:: Tasks to perform ::
- 1) Answer these questions using the budget letter to faculty, staff and students:
(a) What percentage of budget reductions is the Governor requiring of the University of Memphis?
(b) How big is the salary increase the Governor proposed?
(c) Where is the open forum on April 26th held?
- 2) In the budget letter, print everything from "In spite of" down to "hours at 120." with no changes.
- 3) Go on with the budget letter to faculty, staff and students from the point where it stops.

:: Passage for review ::

Dear Faculty, Staff and Students:
On March 14, Governor Bill Haslam presented his proposed 2012 budget to the General Assembly. During this legislative session, our State representatives will propose amendments to the Governor’s budget, particularly from the education and finance committees of the House and Senate. The Tennessee Board of Regents (TBR) met last week to discuss the budget implications for the University of Memphis and other higher education institutions. Below are some of the main points from Governor Haslam’s proposed budget and from TBR. In addition to this brief e-mail communication, we will have two open forum sessions, April 25th at 2:00 p.m. in the Fogelman Classroom Building, Room 125 and April 26th at 9:00 a.m. in the University Center, Room 340 - the Memphis Room, to discuss our responses to the budget concerns.
The challenge for the University of Memphis in 2012 is to make the 2% budget reductions that the Governor is requiring. Given the uncertainty of the tax revenue collections, he has proposed a very conservative budget.
In spite of the overall budget reductions, there were some proposed increases. Salary increases, which remain our highest priority, were addressed by the Governor with an increase of 1.6%, the first increase in four years. He also proposed continuing the monthly $50 match for 401(k) retirement plans. For students, there is a proposal to adjust the Hope Lottery scholarship funds to allow funds to be used for summer school and to cap the number of hours at 120.
While the Governor and the Legislature do not set tuition, TBR will set the tuition costs after the end of the legislative session when it is known exactly how much revenue is available. We are being asked to prepare several different tuition increase scenarios.

(Collected data)
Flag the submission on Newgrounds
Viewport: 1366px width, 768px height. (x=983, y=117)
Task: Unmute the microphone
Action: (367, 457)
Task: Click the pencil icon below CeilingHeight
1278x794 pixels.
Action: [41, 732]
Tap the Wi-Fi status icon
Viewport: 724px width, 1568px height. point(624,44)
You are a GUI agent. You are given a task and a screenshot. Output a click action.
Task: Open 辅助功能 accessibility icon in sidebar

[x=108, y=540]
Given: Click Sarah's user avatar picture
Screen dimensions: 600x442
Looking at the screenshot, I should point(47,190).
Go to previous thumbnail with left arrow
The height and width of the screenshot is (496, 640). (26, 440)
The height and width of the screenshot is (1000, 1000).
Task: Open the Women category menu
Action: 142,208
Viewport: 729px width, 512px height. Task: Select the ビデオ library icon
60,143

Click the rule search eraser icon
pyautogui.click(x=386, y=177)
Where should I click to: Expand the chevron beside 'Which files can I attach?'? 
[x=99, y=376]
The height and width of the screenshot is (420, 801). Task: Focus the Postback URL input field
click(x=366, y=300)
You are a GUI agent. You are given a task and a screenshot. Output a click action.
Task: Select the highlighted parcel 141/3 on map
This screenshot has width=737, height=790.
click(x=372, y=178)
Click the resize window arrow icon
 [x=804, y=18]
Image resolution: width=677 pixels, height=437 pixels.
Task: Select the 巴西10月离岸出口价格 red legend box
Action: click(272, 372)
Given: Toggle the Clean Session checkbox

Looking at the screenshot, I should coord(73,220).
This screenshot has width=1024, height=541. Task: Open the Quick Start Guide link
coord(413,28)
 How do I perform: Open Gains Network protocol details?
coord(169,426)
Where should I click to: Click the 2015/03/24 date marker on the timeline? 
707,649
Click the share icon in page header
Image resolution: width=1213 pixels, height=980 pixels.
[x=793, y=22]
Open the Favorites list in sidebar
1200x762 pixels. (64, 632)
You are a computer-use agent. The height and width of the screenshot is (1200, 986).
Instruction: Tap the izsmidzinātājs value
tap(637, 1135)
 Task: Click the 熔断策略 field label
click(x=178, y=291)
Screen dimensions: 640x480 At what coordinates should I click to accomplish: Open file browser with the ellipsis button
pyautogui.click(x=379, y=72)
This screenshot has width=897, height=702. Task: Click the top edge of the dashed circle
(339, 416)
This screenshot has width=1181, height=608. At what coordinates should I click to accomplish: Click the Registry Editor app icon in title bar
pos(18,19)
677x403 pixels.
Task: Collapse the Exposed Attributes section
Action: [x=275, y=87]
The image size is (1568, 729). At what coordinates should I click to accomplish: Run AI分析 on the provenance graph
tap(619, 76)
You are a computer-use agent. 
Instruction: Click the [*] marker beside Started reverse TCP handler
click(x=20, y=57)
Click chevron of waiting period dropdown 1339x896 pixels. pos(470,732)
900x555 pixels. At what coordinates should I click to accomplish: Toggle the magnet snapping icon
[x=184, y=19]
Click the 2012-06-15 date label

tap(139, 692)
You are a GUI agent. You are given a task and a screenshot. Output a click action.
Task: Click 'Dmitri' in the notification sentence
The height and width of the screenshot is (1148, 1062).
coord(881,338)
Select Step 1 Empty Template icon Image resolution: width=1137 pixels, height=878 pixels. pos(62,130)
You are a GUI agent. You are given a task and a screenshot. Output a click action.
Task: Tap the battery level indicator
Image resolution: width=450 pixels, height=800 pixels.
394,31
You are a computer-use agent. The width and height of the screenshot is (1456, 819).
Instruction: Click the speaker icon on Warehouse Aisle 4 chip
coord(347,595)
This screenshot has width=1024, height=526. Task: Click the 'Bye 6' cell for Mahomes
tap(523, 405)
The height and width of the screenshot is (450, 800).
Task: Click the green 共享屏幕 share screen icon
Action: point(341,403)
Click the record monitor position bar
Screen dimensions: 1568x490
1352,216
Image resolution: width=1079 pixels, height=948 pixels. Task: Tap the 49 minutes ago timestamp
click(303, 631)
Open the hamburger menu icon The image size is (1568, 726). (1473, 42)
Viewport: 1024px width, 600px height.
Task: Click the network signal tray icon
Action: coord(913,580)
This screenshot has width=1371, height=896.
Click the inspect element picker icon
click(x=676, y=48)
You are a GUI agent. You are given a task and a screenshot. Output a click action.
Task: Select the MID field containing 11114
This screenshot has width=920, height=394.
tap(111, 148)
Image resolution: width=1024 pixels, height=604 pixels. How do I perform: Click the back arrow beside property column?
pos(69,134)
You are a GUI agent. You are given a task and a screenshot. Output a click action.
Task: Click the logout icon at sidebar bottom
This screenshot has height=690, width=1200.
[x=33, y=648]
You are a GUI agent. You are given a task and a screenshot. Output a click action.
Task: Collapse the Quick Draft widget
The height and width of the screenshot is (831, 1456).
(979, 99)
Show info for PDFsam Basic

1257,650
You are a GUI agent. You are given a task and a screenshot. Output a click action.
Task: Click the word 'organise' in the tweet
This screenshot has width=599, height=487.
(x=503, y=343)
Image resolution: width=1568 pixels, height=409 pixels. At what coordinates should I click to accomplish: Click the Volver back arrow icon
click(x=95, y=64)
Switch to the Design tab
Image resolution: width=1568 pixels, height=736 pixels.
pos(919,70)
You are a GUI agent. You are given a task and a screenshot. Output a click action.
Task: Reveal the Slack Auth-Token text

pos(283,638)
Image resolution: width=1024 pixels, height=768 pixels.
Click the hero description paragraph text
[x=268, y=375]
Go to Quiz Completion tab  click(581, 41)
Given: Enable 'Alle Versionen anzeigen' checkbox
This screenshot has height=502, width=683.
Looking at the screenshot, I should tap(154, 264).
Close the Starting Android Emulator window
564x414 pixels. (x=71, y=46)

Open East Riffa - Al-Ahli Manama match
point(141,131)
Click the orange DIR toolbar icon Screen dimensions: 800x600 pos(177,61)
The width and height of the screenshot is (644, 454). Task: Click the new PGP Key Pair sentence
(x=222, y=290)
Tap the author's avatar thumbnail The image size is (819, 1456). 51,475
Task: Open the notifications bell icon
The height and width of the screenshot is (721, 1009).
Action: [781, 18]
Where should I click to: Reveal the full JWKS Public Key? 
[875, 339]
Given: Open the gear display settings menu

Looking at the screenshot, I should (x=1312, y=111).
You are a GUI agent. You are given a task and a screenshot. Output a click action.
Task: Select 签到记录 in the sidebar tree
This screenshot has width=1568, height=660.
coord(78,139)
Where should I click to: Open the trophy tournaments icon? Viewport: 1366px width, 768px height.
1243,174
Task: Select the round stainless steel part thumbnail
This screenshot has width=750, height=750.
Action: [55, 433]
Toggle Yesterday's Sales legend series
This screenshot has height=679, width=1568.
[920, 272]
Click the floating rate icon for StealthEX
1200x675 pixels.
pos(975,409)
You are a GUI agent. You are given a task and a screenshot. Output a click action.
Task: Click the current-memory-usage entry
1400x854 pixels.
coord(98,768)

:: Results by task ::
- 1)
(a) 2%
(b) 1.6%
(c) In the University Center, Room 340, the Memphis Room.

- 2)
In spite of the overall budget reductions, there were some proposed increases. Salary increases, which remain our highest priority, were addressed by the Governor with an increase of 1.6%, the first increase in four years. He also proposed continuing the monthly $50 match for 401(k) retirement plans. For students, there is a proposal to adjust the Hope Lottery scholarship funds to allow funds to be used for summer school and to cap the number of hours at 120.

- 3)
Additional funds also are proposed for campus maintenance with $5.6M for roof replacements on several buildings, but there are no funds for capital construction of new buildings. We were pleased to receive $10M for the Memphis Research Consortium for projects at the University of Memphis and the University of Tennessee Health Science Center in conjunction with St. Jude, Bioworks, area hospitals and the medical device industry.
The question we must ask is what can we do to enhance our position in relationship to the new budget and to the formula for higher education. As we have discussed in previous campus meetings, the new funding formula will be based mostly on retention and graduation rates. We must continue to aggressively pursue increased student retention and graduation while we also grow in enrollment.
Looking forward to the next academic year 2011-2012, our strategic priorities will remain the same: keeping students on track for graduation; focusing on student recruitment and retention; and maximizing growth in areas of Nursing, Public Health and Distance Learning. We will continue to work to keep our productive research programs funded and seize opportunities in areas that lead to both funded research and enrollment growth.
For a more complete view of the planning steps and budget deadlines, please go to the Financial Planning Website at http://bf.memphis.edu/finance/budget/guidelines.php. An update of theProcess Improvement Initiatives can be found athttp://www.memphis.edu/processimprovement/.
We are very fortunate at the University of Memphis to have dedicated faculty and staff members who have been vigilant in performing their roles, even during these dire budget adjustments. I am grateful for your commitment to providing a quality education for our students. Thank you for your perseverance and dedication.